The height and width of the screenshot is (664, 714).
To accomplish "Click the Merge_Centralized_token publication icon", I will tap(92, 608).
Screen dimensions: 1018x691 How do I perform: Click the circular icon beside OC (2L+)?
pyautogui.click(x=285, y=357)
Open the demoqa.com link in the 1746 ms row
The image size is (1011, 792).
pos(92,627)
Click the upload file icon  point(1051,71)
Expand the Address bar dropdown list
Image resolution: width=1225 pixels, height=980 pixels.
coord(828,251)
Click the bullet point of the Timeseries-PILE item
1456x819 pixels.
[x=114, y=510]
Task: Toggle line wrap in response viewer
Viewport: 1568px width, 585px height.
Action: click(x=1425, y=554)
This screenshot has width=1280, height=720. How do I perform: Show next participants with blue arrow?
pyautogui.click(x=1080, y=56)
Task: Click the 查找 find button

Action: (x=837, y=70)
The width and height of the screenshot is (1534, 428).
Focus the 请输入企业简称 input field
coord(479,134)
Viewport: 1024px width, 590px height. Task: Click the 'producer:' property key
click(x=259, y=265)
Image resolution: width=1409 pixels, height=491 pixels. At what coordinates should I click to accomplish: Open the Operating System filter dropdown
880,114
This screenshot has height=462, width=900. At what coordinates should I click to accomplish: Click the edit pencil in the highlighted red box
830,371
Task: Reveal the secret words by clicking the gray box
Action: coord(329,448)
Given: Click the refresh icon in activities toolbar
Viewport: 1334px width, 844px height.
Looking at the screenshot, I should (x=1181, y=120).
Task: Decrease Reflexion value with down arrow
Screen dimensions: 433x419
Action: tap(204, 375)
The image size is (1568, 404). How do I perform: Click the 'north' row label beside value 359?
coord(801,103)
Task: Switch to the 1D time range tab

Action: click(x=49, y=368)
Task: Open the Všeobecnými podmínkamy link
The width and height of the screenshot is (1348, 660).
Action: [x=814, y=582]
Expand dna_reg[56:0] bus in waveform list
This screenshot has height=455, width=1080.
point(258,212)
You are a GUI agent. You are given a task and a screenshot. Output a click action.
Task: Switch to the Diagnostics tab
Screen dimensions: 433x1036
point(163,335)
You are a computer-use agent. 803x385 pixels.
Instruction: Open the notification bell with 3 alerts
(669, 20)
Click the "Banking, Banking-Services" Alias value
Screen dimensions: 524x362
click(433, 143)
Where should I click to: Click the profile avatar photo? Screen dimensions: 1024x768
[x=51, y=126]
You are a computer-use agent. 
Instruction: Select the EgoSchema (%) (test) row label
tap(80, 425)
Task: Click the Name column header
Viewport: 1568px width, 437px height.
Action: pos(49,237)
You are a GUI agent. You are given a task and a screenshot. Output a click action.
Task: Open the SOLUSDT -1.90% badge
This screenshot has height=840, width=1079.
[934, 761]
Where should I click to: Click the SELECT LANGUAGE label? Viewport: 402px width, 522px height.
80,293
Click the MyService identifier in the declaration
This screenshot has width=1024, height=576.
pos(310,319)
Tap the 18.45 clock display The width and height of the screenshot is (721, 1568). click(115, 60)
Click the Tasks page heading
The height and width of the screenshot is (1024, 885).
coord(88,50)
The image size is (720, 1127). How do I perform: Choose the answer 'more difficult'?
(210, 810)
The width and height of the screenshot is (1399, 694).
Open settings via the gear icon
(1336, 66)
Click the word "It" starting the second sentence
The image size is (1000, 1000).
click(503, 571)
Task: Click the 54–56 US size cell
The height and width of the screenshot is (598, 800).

**How to complete this task**
Copy out every line of the records that the string "computer" appears in.

**Result of this exercise**
You are a computer-use agent. 803x385 pixels.
You are a computer-use agent. 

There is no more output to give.